Еще какие черты? Я, например, одиночка по сути, как считаю, в папу. А Мишка перенял его ответственность перед семьей... Вот у него много детей, и он для них для всех папа, других пап нет, несмотря на перипетии с бывшими женами. Потому что с мальчишками он на футбол, с девчонками — в кино. И по отношению к родителям тоже, по крайней мере, к Алле Борисовне. Он очень любил мать, очень ее уважал. И уже когда смог, финансово поддерживал. Он такой — семейно ответственный, это в папу.

— Мне кажется, что Олег Николаевич, насколько я знаю, вас не воспитывал никогда специально.
— А он никого не воспитывал.

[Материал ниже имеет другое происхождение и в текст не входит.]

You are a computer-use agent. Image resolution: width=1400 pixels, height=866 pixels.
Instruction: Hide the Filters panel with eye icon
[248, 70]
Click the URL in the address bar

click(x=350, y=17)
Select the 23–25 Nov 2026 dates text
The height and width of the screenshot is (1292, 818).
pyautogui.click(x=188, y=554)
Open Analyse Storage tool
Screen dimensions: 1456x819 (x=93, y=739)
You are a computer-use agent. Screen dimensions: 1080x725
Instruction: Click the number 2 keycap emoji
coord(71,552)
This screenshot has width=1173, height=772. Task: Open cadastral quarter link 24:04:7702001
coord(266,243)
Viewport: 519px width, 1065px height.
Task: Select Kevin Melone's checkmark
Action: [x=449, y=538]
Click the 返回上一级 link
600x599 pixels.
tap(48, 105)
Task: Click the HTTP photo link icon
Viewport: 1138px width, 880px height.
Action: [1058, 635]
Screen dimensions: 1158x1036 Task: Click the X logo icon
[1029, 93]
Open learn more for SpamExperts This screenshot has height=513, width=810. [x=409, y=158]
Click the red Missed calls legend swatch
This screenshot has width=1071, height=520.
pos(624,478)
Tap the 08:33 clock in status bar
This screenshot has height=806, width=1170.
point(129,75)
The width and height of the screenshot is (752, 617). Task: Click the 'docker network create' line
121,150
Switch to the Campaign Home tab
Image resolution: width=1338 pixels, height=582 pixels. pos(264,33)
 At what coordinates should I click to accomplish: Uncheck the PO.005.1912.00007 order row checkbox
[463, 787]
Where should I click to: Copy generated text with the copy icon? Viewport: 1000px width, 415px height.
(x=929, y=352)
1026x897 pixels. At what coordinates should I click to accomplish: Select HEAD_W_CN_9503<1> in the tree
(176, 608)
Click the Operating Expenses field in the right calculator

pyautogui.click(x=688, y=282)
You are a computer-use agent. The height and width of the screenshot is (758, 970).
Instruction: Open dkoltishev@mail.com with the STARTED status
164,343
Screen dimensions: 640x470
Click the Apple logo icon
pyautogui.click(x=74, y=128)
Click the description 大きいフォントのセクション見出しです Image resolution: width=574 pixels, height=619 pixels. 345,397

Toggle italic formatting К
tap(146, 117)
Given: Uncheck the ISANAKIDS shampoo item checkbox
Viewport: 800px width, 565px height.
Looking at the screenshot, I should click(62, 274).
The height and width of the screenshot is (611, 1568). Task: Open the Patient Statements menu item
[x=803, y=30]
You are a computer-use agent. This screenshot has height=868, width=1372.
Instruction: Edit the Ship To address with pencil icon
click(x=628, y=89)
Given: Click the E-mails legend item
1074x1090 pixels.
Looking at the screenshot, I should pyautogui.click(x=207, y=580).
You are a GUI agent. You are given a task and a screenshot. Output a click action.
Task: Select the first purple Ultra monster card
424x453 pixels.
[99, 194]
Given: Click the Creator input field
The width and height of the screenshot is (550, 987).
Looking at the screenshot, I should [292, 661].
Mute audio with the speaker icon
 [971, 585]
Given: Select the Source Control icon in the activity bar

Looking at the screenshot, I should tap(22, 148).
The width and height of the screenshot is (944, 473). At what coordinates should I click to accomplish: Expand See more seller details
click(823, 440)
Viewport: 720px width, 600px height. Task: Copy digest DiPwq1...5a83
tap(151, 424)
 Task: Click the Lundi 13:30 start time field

Я вообще, честно говоря, не понимаю, что такое воспитание...
— А как он делал замечания, если что-то не понравилось, как бы он дал это понять?
— Мы старались не делать такого, что бы ему не понравилось. Ну, один раз он при мне попытался наказать Мишу. Тот что-то на Новый год накуролесил со своим другом, что-то выпили — пили тогда за вьетнамских детей. Они плакали и пели песню про журавлей. И папа пришел, дабы его наказать, и даже замахнулся... Он любил сказать: «Ты видишь эту руку, ты знаешь, как я могу вдарить!» Ну конечно, ясное дело, не страшно было ни разу... Мишка очень похож на отца — и внутренне, и внешне. В нем есть папины обаяние, харизма и внутренний стержень. Отношения отца с Мишей были непростыми, он мог резко ответить, хлопнуть дверью... Но при этом я не припомню случая, чтобы они поссорились больше чем на два-три дня.